Although the number of malaria deaths has fallen, the total number of malaria cases (both mild and serious) is on the rise. The Health Ministry recorded 6,318,292 malaria cases in the first six months of 2019, and 6,685,873 cases from January to June this year, an increase of almost six per cent.
The Minister announced these figures during the launch in Maputo of the Malaria Fund Association, which is intended to be a public-private partnership formed to mobilise resources to fill in the current gaps in financing the struggle against malaria.
“It’s important to mention that we have maintained a reduction in the number of deaths from malaria over the past five years”, said Tiago, stressing that the country’s health units have improved their management of serious malaria cases.
Nonetheless, the absolute number of malaria cases was “a major concern” for the Mozambican government, since it has a serious impact on economic and social development.
The large number of malaria infections, he said, maintains the cycle of disease and poverty, which is now worsened by the Covid-19 pandemic.

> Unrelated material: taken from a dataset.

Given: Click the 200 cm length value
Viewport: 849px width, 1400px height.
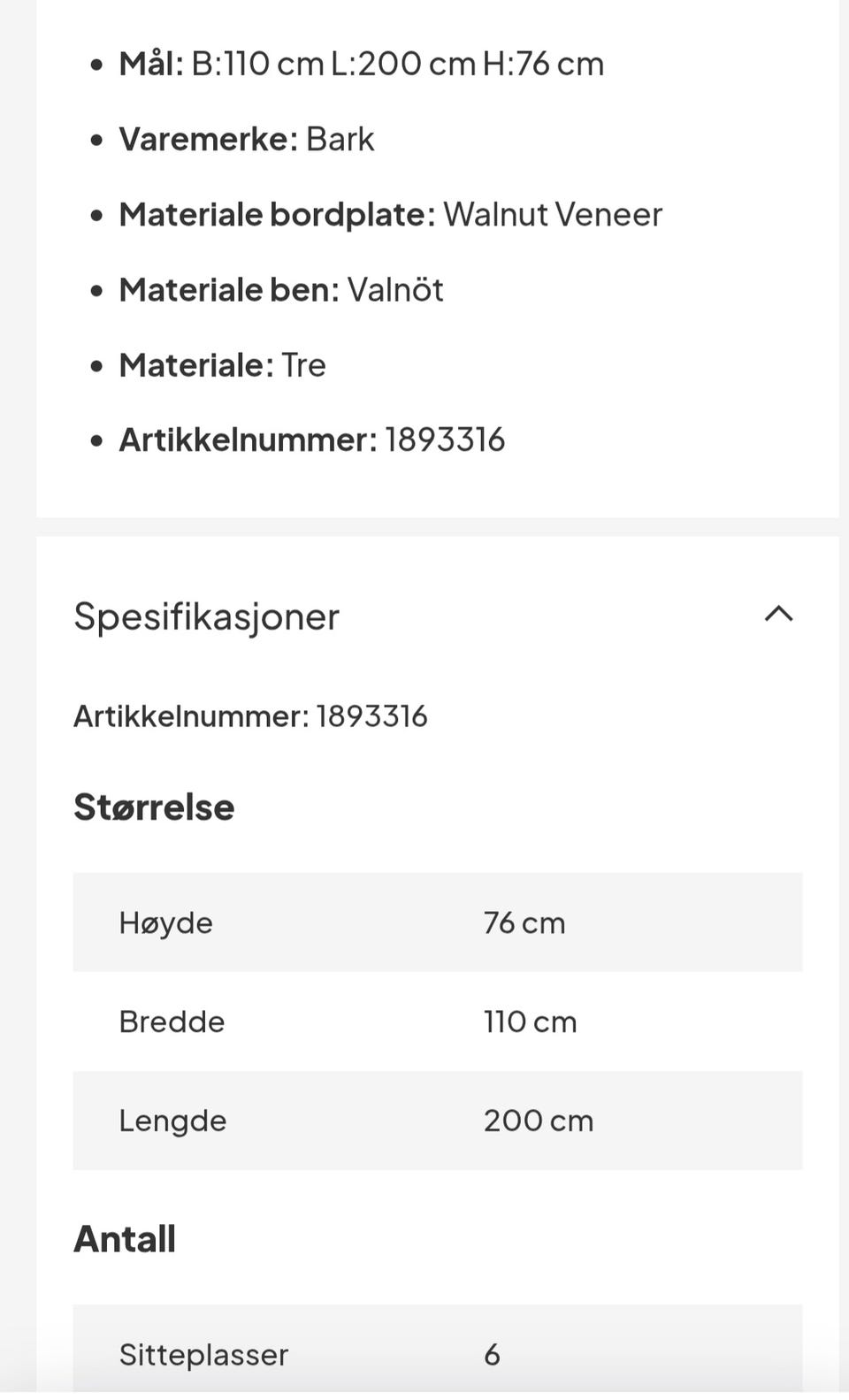Looking at the screenshot, I should (539, 1121).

Malaria remains one of the greatest public health problems in Mozambique, because it is transmitted continually throughout the year. It hits the poorest strata of society disproportionately, Tiago said, because their flimsy homes offer few barriers to mosquitoes, and they have limited access to health services, and to information about how to prevent malaria.

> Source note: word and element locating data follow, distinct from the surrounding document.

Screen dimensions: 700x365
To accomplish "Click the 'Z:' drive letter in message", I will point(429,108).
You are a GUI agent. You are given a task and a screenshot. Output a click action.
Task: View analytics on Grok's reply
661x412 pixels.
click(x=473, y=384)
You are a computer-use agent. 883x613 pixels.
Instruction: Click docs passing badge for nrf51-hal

The Malaria Fund Association intends to ensure that the fight against the disease remains at the top of the national agenda. It will identify bottlenecks in the current attempts to control and eliminate malaria, and will develop innovate mechanisms to mobiliser resources, particularly from private businesses.
Tiago said the new Association will continue the “Zero Malaria Begins with Me” campaign launched in June 2018 at the first National Malaria Forum, chaired by President Filipe Nyusi. At that meeting, Nyusi urged all citizens, including political, business, religious and community leaders to make a personal commitment to reducing the weight of the disease on society.
Tiago told the Monday meeting that malaria is a heavy burden on the health system, including such factors as the distribution of mosquito nets, and the costs of spaying homes with insecticides. Economic production and growth is also affected by the absenteeism and reduced productivity of worker suffering from malaria.
The new Association, said Tiago, must behave with transparency and a high degree of responsibility. It should provide regular information on its work to the Ministry of Health, and all of its reports should be public.